Le Théâtre pendant les jours du Siège et de la Commune/II

II


De la déclaration de guerre à la défaite de Wœrth. — Les spectacles comme la presse théâtrale donnent l’impression d’une confiance absolue dans le succès de nos armées.

À partir de cette mémorable soirée, ce furent chaque soir, dans tous les théâtres, les mêmes manifestations, les mêmes enthousiasmes.

À la Comédie-Française, pendant les quarante-quatre représentations qui précédèrent la fermeture officielle des théâtres, Agar provoqua chaque soir la même effervescence patriotique.

À l’Opéra, tantôt Faure, tantôt Marie Sasse chantaient l’hymne national ; à l’Opéra-Comique, c’étaient Galli-Marié, Montjauze ; et à la Gaîté, Thérésa, à l’Alcazar, Mme Bordas.

Non seulement au café-concert mais au théâtre, on entend le Chant du Départ, la Parisienne[1], le Bataillon de la Moselle, Guerre aux Prussiens, et surtout le Rhin Allemand. Il y eut une éclosion extraordinaire de compositions sur les paroles d’Alfred de Musset : Rhin Allemand de Poise, Rhin Allemand de Félicien David, Rhin Allemand de Vaucorbeil, Rhin Allemand de G. Lefort chanté par l’auteur à une représentation des Variétés, Rhin Allemand qu’Obin a composé et qu’il interprète également lui-même, musique de scène de J. Cohen pour la récitation des vers de Musset.

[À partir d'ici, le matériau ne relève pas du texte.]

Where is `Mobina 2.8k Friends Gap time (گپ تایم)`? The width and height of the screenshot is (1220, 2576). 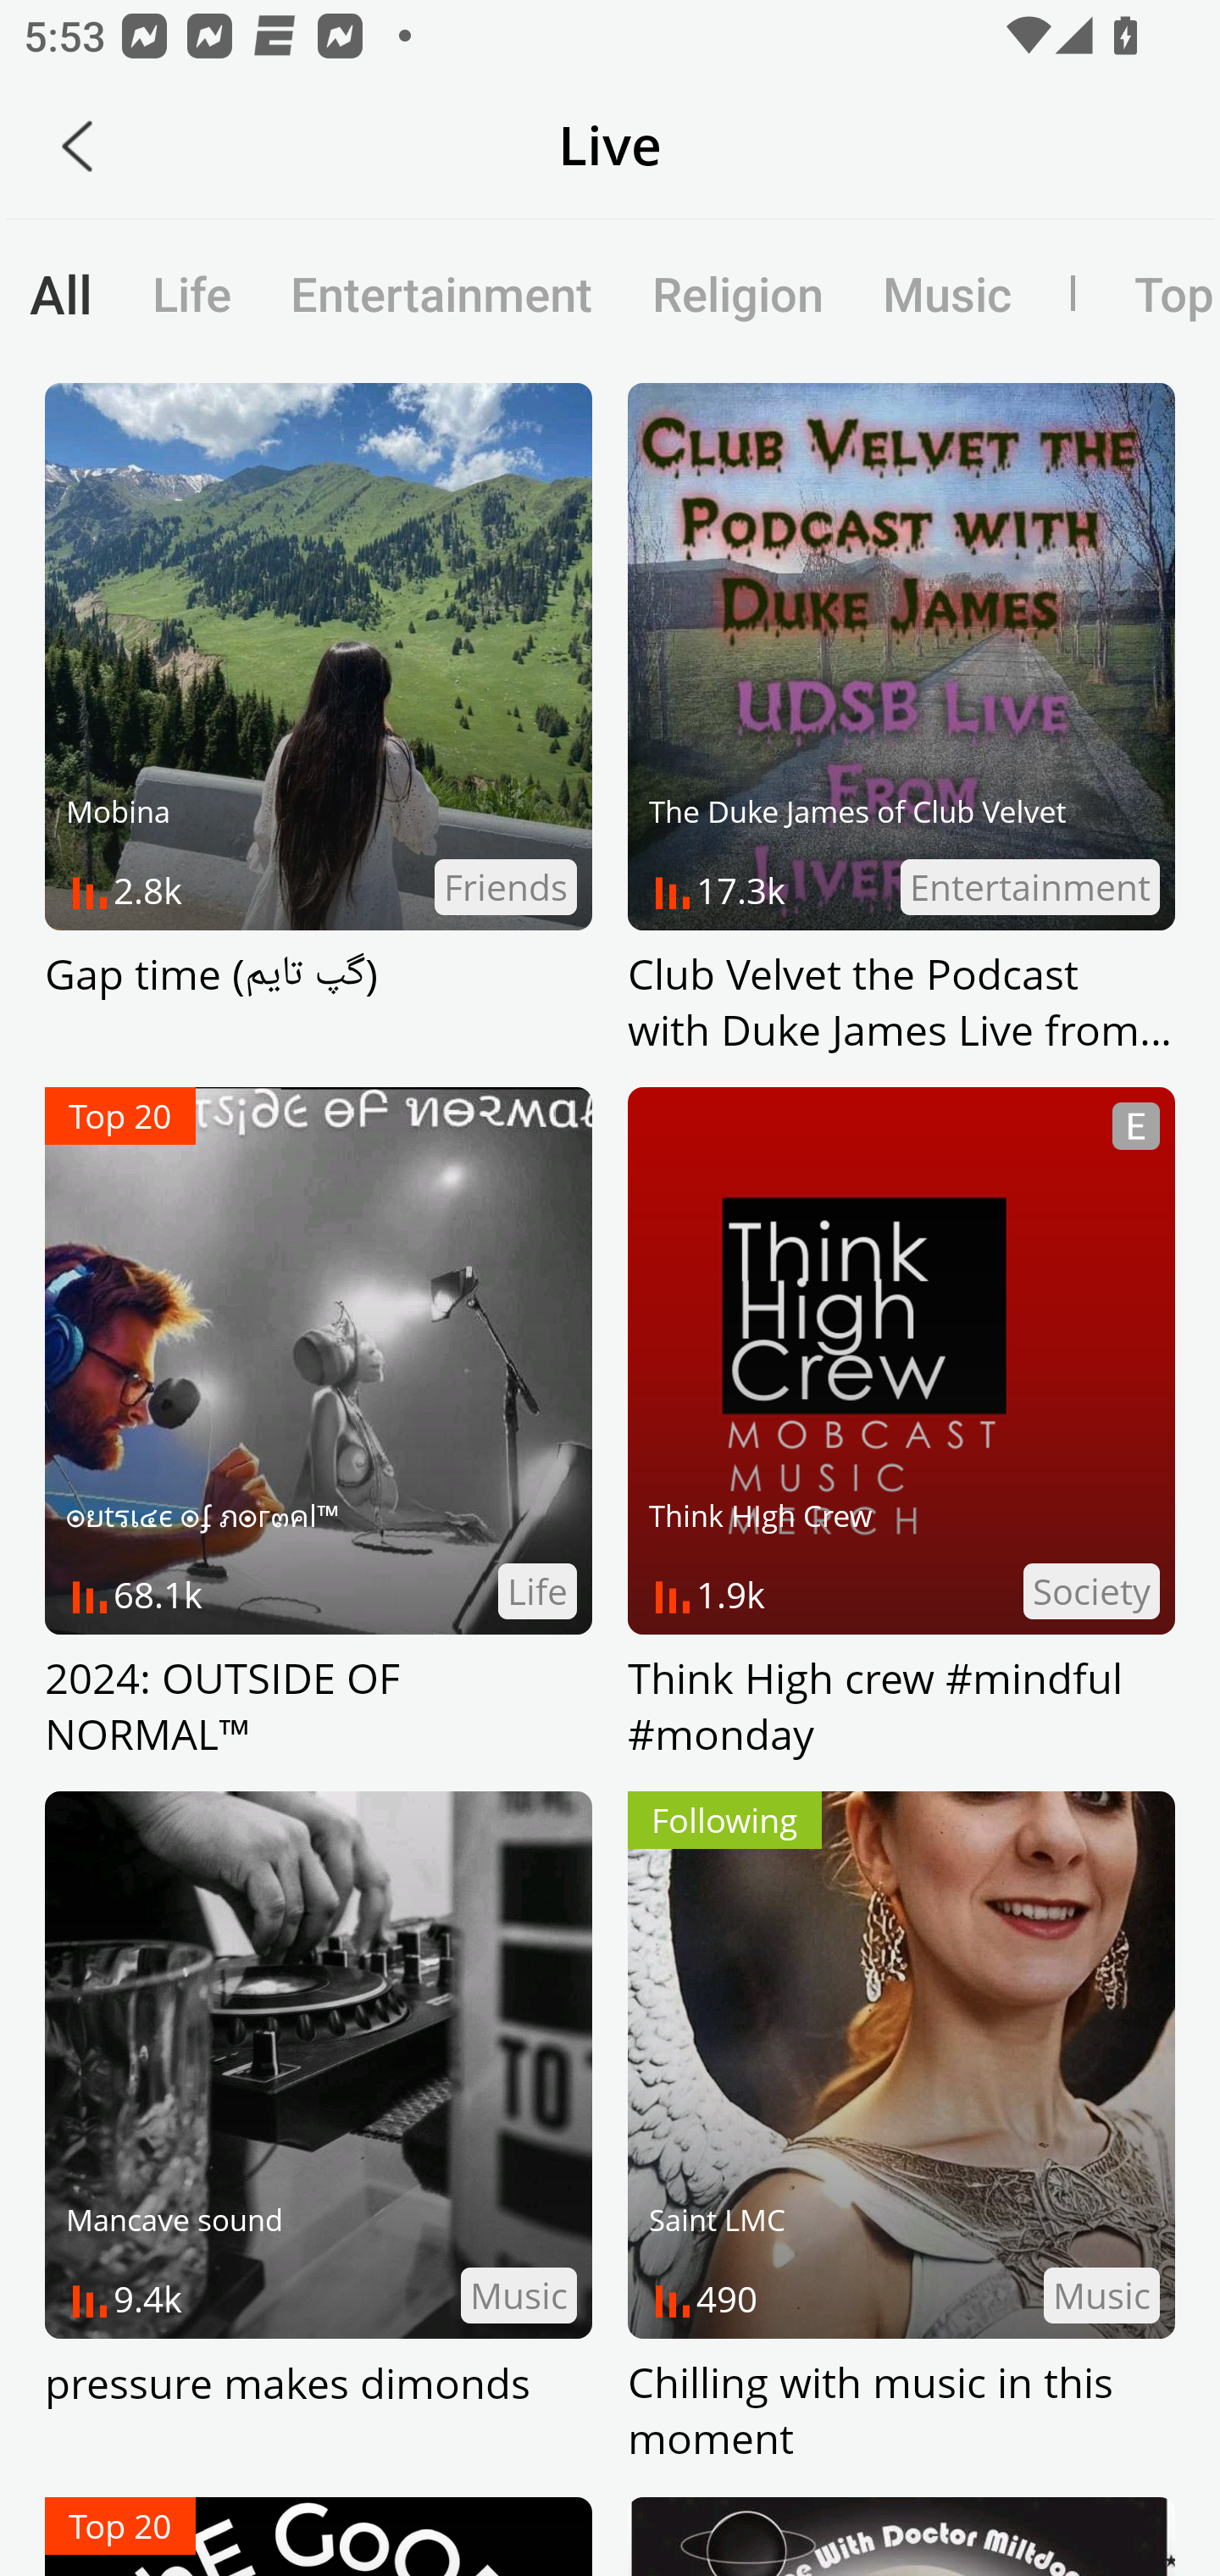 Mobina 2.8k Friends Gap time (گپ تایم) is located at coordinates (319, 720).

La confiance dans de prochaines victoires se fait sentir dans les programmes des théâtres et des concerts comme dans les articles de journaux. Dès le 6 août on joue au Gymnase un à-propos de Détournelle, Après la Guerre ! L’orchestre Besselièvre fait applaudir une marche, écho des manifestations de la rue, l’Entrée à Berlin ! Albéric Second écrit dans l’Entr’acte : « Tous les théâtres de Paris seront ouverts sous peu de jours, tous les théâtres de Berlin sont fermés depuis une semaine. »

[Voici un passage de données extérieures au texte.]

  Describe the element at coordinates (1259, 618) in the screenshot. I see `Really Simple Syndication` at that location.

À l’Opéra, un monsieur proteste contre l’exécution du Rhin Allemand. Il a payé sa place pour entendre la Muette et non des chants patriotiques. Un voisin se lève aussitôt, jette un louis dans son chapeau, pièces et sous sont jetés de tous côtés : « Tenez, monsieur ! voilà le prix de votre place », crie-t-on au spectateur grincheux qui doit quitter la salle sous les invectives.

Cinq théâtres, l’Ambigu en tête, montent les Prussiens en Lorraine. Auber et Mme Scribe abandonnent leurs droits d’auteur de la Muette au profit de la souscription de la presse, tant que la Marseillaise accompagnera la représentation. Meilhac, Halévy et Offenbach suivent aussitôt l’exemple et laissent aussi leurs droits d’auteur à la souscription.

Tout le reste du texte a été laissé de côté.